People were taking a combination of presrciption, OTC and herbal drugs
Nearly half of over 65s are taking five or more drugs, and without regular reviews this may be both dangerous and costly to the NHS, pharmacists say.
The Royal Pharmaceutical Society (RPSGB) says not only are lots of older people taking a "cocktail" of drugs, many are not taking them as prescribed.
Over 60% of 500 polled believed they may be suffering side-effects from the drugs, but many did not tell a doctor.
Older people account for about half of the NHS's £4bn drug bill.
Many of these drugs are on repeat prescriptions, the society notes, and could have been prescribed for conditions the patient no longer has.
The RPSGB polled 457 people aged 65 and above on their medications - which included prescriptions, drugs bought over the counter and herbal medications.
The society is urging all older people to request a medication review from their pharmacist. Regular monitoring of drugs regimens was a recommendation of the 2001 national service framework for older people, with the aim of maximising the benefits and minimising harm.
According to the RPSGB research one in five are not taking medications as prescribed, and one in seven do not take their pills at the recommended time.
The medication of older people has long been an area of concern: the combination of ageing bodies less able to cope with drugs, treatment by multiple doctors for multiple conditions, and known problems in adhering to the instructions, all raise the risk of adverse reactions.
Statistics show that the over-65s are three times more likely to be admitted to hospital because of such reactions, which can lead to falls, delirium and gastrointestinal bleeds among others.
As many as 17% of hospital admission are due to these adverse reactions, and it is estimated that over three-quarters of these "are predictable and preventable", the RPSGB says.
Jonathan Silcock, lecturer in pharmacy at the University of Leeds, said research painted a mixed picture as to the effectiveness of regular reviews by pharmacists in reducing hospital admissions, but a well-trained professional could potentially pick up problems.
"Inevitably people do get put on more drugs when they get older because they suffer from more chronic conditions - this is often the right thing to do, but the problem is we don't necessarily know how these drugs are going to work in combination.
"GPs are excellent at prescribing, but they are not always so good at knowing when to stop, and they may not always have the time to conduct a through review.
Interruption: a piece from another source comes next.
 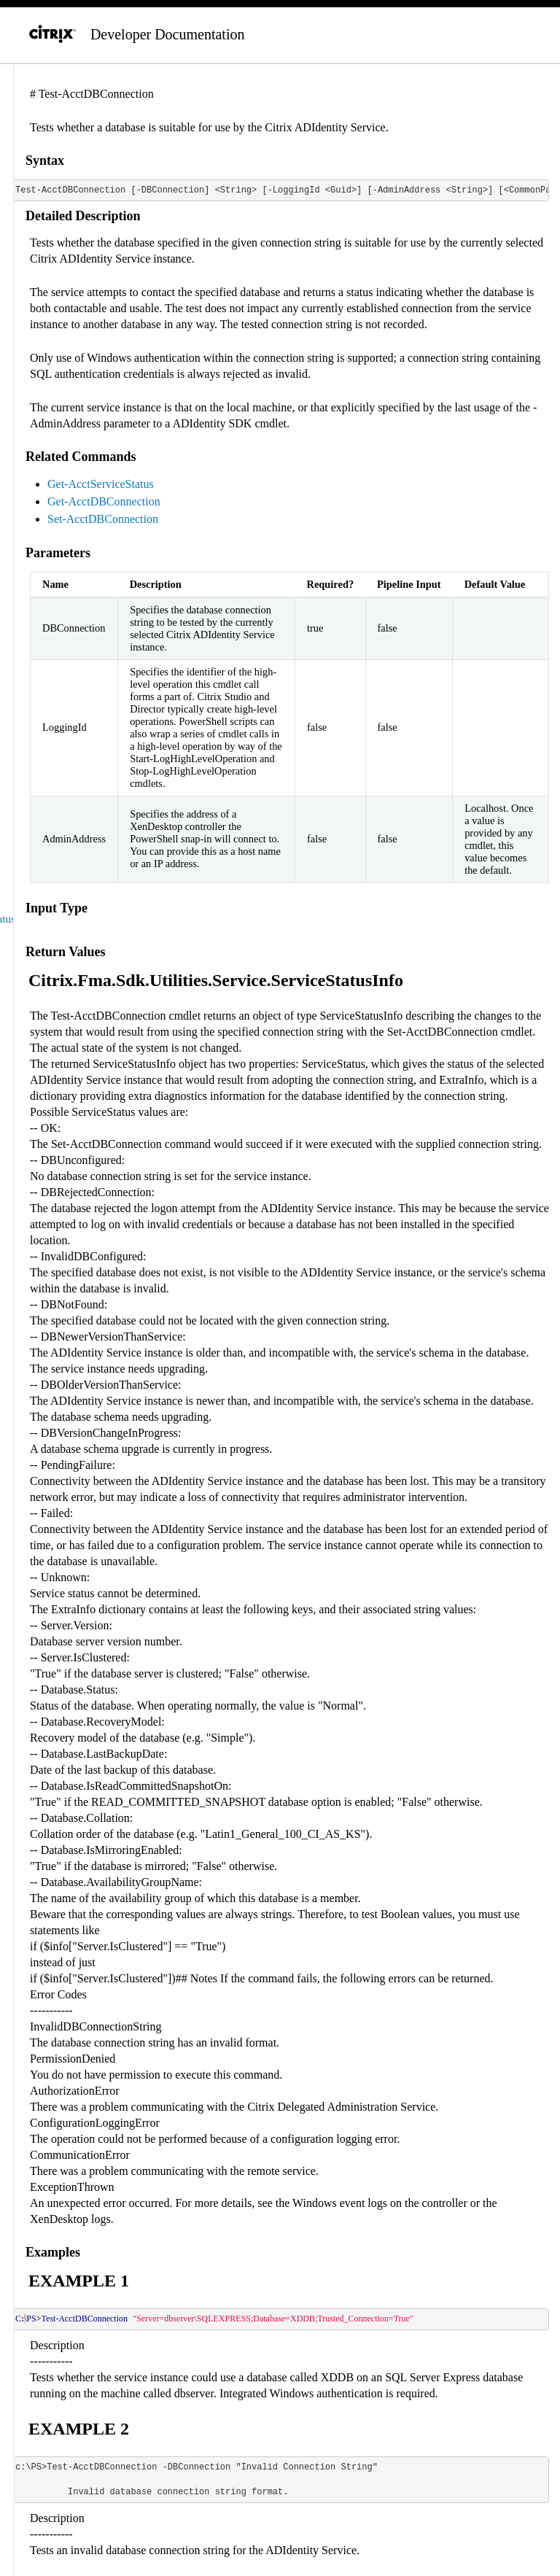 What do you see at coordinates (66, 951) in the screenshot?
I see `Return Values` at bounding box center [66, 951].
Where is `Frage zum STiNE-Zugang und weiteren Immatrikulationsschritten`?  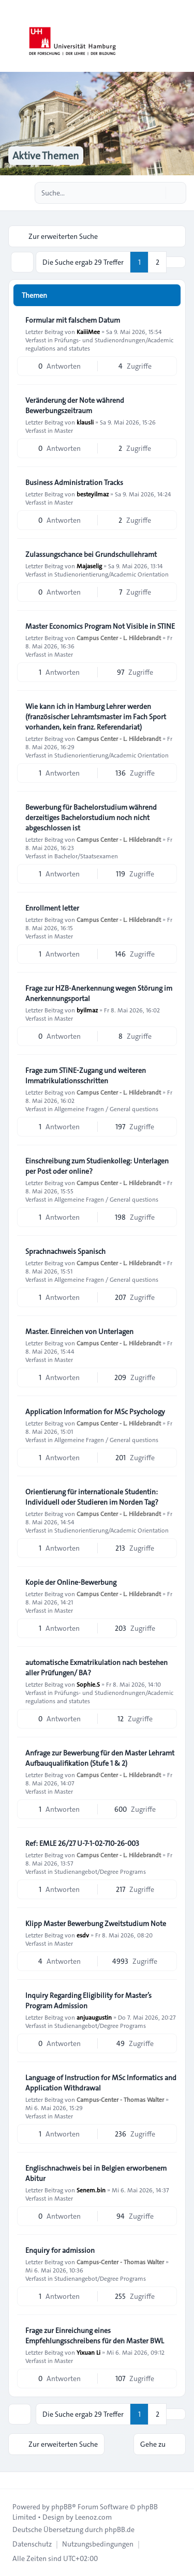 Frage zum STiNE-Zugang und weiteren Immatrikulationsschritten is located at coordinates (85, 1075).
That's where the well-trained pharmacist could have a key role."
Dr Finbarr Martin, consultant in general and geriatric medicine at Guy's & St Thomas' NHS Foundation Trust, said while pharmacists had an important role, "this is something that all primary care health professionals need to engage with.
"Some older people will be fine on a variety of medications - some will not - and there's not been enough research. We have to really look into constructing a model that makes sure the needs of the frail at the primary care level are met and regularly reviewed - involving GPs, pharmacists and community matrons."
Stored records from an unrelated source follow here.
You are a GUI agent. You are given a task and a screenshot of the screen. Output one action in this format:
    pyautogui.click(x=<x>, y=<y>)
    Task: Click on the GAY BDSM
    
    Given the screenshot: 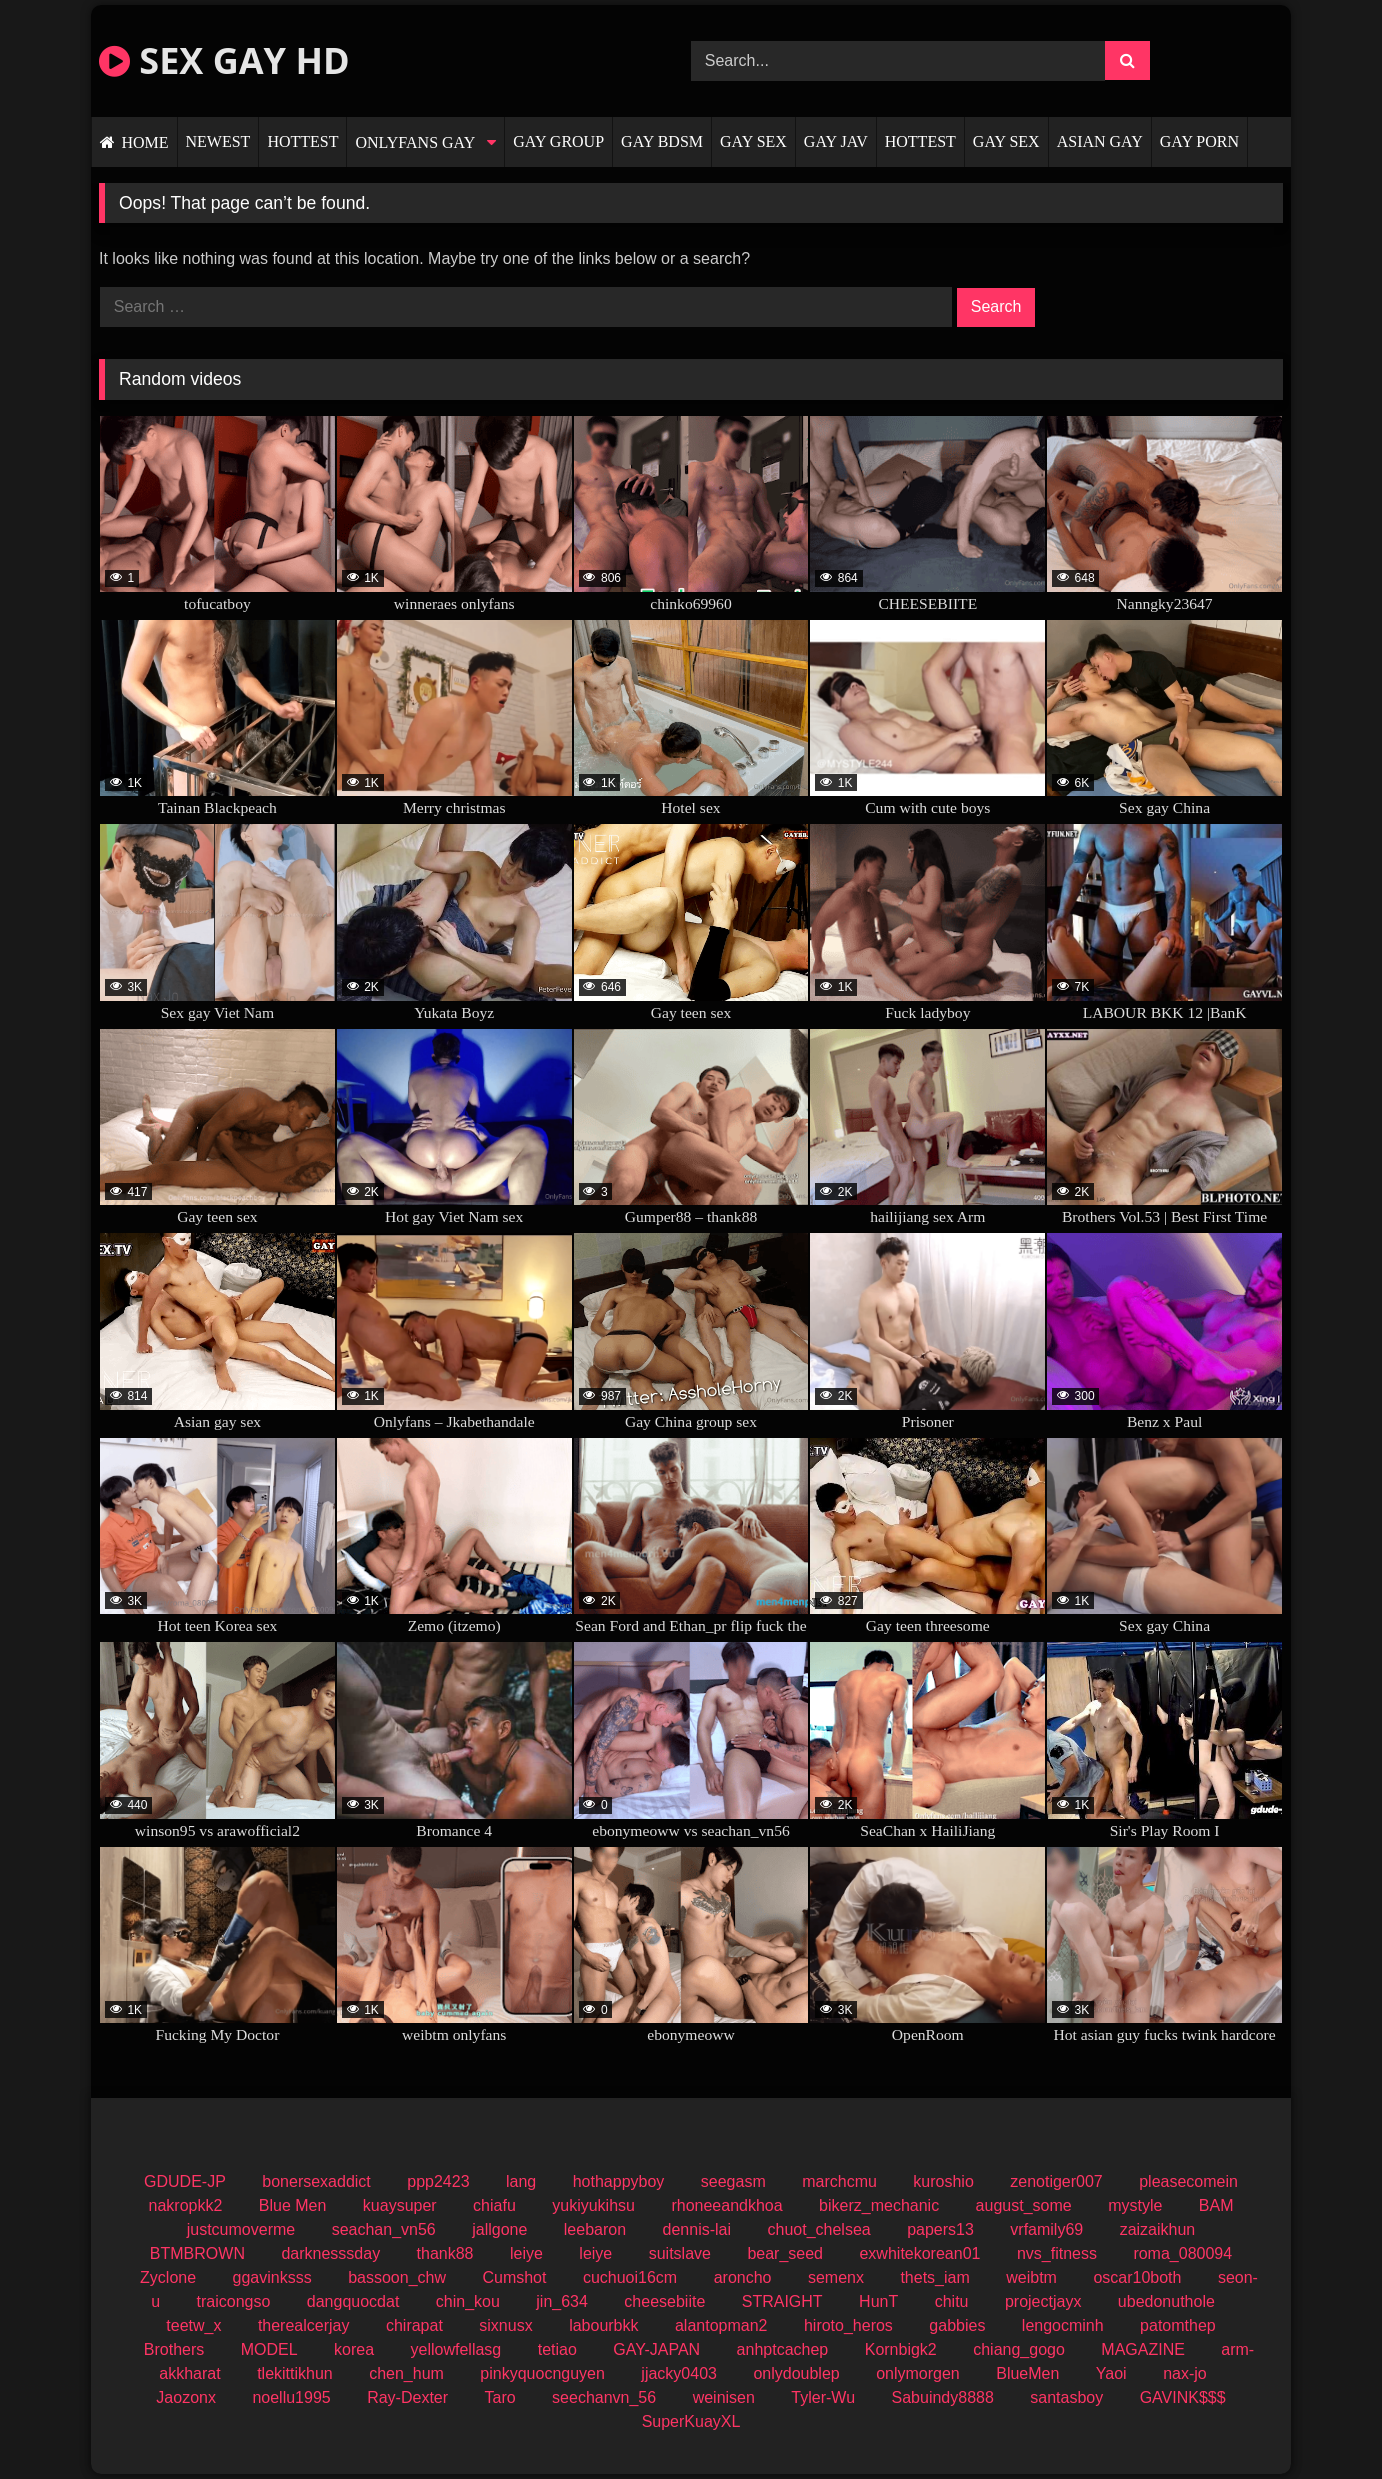 What is the action you would take?
    pyautogui.click(x=662, y=141)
William Bytheway of the faculty of health and social care at the Open University suggested people on long-term medication kept a diary to note any side-effects and advice received.
But he added it was not helpful to "blame older people for poor use of medicines nor, for that matter, to blame the prescribing professionals.
"What is required is a better understanding all round of the benefits and risks of medication in later life; an understanding which makes clear distinctions between essential life-sustaining medication and non-essential medicines and pharmaceutical products."
Michelle Mitchell, charity director for Age Concern and Help the Aged said: "When people are buying over-the-counter medicines it is vital they inform the pharmacist of any other prescription drugs and medicines they are taking.
"Getting the correct advice and reassurance could very well be the best medicine of all."